▶ [WRITTEN TASK] Format the entries between the lines containing "At what coordinates should I click to accomplish: Click the 跟庄买卖" and "will tap(31, 243).", inclusive, as a numbered list, omitting blank lines.

▶ [SOURCE RECORDS]

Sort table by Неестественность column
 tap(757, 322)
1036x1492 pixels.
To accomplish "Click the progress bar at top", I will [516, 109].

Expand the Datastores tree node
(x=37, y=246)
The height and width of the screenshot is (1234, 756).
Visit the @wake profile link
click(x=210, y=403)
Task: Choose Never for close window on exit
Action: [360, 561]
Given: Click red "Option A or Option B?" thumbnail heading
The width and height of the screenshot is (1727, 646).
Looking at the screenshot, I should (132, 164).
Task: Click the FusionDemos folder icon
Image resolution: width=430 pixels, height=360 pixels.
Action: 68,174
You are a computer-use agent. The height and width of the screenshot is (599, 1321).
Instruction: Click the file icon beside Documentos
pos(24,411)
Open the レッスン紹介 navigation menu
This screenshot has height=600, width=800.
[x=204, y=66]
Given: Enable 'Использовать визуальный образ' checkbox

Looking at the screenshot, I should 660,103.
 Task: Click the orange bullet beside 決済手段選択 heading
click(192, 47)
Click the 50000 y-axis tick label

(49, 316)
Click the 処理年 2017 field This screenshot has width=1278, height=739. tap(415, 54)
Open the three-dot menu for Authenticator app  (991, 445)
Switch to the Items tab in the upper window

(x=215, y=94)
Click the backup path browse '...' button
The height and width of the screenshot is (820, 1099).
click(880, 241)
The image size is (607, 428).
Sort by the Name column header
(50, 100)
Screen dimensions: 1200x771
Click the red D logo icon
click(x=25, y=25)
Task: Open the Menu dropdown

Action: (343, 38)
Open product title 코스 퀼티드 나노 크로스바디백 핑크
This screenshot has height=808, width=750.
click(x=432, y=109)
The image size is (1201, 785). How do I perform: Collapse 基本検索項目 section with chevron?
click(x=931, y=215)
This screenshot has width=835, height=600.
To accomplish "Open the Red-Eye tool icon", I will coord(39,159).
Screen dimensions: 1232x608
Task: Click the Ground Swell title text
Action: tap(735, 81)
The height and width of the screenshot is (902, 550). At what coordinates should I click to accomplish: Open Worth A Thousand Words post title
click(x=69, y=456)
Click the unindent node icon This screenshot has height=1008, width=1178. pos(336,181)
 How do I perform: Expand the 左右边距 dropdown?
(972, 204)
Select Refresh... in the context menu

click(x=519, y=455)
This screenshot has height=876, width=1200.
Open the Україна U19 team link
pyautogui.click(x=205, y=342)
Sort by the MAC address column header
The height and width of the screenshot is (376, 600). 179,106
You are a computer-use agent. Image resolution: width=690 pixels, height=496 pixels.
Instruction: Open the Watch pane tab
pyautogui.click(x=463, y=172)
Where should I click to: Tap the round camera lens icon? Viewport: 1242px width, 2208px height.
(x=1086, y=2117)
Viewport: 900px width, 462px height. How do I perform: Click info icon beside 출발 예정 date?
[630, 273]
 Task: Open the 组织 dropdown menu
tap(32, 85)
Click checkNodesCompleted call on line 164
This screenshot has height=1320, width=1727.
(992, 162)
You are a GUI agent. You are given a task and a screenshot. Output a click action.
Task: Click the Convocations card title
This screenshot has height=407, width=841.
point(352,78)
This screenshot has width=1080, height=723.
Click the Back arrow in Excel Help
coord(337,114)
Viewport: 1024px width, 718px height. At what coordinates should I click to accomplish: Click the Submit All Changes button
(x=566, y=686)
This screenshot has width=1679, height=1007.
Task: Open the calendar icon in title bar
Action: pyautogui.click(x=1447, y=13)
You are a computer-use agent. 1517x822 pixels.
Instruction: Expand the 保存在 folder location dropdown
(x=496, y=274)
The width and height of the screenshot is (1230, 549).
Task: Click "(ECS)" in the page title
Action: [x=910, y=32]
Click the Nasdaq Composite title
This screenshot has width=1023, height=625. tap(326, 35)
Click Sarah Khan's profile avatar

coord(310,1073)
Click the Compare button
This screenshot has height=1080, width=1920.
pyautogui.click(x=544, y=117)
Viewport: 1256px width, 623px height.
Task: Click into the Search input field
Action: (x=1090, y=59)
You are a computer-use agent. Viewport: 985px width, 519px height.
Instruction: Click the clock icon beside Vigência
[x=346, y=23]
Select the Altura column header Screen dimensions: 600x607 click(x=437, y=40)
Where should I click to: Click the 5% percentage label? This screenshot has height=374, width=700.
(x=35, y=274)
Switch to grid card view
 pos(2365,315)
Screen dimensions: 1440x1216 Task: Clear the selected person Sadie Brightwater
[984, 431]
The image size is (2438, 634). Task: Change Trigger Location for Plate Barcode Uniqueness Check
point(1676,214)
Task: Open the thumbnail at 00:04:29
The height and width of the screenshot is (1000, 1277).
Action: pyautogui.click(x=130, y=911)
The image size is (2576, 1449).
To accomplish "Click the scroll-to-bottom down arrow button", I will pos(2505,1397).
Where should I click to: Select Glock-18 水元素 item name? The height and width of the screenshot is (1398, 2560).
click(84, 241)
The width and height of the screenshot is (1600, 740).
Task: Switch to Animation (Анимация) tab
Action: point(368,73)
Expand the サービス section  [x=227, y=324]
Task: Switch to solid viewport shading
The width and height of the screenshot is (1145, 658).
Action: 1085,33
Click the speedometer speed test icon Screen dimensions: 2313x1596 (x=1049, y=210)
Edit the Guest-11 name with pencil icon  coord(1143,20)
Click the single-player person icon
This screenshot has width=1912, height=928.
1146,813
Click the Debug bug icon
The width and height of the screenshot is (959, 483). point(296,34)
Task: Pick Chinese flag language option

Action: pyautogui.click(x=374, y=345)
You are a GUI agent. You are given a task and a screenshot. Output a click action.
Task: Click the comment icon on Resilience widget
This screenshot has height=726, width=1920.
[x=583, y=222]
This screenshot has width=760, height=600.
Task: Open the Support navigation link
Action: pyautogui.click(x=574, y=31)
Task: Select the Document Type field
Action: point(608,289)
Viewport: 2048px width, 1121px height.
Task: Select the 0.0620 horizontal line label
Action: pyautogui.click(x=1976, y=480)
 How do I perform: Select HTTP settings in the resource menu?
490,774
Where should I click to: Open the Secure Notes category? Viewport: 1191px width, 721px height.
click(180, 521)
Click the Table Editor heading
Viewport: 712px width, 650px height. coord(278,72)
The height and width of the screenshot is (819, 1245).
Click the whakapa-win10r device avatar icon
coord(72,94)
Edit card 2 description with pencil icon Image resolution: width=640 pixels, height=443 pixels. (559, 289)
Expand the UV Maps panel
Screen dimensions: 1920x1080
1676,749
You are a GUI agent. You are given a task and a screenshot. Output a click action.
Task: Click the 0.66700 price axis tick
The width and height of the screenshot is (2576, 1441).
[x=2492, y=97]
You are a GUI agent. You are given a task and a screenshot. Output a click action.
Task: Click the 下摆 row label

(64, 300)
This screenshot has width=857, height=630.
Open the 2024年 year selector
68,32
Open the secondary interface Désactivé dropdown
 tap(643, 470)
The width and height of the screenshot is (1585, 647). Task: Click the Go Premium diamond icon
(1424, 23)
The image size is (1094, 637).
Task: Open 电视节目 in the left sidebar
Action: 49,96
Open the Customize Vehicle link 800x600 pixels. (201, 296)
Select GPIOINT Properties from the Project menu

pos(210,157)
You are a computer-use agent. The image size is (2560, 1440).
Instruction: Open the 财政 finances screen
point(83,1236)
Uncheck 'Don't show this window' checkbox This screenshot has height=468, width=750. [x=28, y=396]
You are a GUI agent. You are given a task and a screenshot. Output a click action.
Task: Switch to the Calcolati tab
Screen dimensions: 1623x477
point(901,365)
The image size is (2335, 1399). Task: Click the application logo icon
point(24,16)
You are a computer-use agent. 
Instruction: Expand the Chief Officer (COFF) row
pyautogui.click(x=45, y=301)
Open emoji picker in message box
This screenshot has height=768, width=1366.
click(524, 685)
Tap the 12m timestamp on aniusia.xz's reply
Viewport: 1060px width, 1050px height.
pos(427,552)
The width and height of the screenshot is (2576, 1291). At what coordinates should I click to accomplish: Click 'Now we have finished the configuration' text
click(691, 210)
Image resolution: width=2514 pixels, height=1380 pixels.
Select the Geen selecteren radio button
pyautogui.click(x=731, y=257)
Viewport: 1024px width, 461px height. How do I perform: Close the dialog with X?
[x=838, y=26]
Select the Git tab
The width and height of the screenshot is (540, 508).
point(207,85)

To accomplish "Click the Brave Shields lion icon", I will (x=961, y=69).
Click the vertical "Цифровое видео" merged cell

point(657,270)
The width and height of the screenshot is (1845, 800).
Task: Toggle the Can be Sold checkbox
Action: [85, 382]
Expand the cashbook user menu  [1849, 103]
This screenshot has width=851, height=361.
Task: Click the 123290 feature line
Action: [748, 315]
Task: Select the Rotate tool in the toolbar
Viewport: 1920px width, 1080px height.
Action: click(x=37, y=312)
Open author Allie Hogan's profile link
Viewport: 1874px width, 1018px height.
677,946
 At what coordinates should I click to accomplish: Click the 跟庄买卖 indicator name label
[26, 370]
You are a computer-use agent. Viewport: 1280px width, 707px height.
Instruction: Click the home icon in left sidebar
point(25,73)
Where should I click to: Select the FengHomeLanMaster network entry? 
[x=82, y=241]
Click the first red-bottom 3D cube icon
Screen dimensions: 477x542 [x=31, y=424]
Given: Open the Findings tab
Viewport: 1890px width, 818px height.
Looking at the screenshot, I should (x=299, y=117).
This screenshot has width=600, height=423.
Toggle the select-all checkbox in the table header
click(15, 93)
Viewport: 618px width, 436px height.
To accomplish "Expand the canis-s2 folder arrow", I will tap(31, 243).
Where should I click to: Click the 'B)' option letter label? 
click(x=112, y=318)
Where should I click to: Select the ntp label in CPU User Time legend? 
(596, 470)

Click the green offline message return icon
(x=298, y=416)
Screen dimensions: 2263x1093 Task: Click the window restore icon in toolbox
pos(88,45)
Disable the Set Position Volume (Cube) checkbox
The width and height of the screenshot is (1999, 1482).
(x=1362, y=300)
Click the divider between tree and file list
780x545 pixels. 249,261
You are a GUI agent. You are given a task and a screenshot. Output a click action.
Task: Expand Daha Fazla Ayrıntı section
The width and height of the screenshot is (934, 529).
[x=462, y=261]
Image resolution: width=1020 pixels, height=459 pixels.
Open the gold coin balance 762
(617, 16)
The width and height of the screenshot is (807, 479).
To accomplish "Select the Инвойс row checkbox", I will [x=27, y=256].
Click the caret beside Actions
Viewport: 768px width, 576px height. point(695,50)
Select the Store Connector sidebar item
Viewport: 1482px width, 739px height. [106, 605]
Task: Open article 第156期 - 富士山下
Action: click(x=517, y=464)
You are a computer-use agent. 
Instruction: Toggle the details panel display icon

▶ [COMPLETED TASK]
1.  At what coordinates should I click to accomplish: Click the 跟庄买卖 indicator name label
2. [26, 370]
3. You are a computer-use agent. Viewport: 1280px width, 707px height.
4. Instruction: Click the home icon in left sidebar
5. point(25,73)
6. Where should I click to: Select the FengHomeLanMaster network entry? 
7. [x=82, y=241]
8. Click the first red-bottom 3D cube icon
9. Screen dimensions: 477x542 [x=31, y=424]
10. Given: Open the Findings tab
11. Viewport: 1890px width, 818px height.
12. Looking at the screenshot, I should (x=299, y=117).
13. This screenshot has width=600, height=423.
14. Toggle the select-all checkbox in the table header
15. click(15, 93)
16. Viewport: 618px width, 436px height.
17. To accomplish "Expand the canis-s2 folder arrow", I will tap(31, 243).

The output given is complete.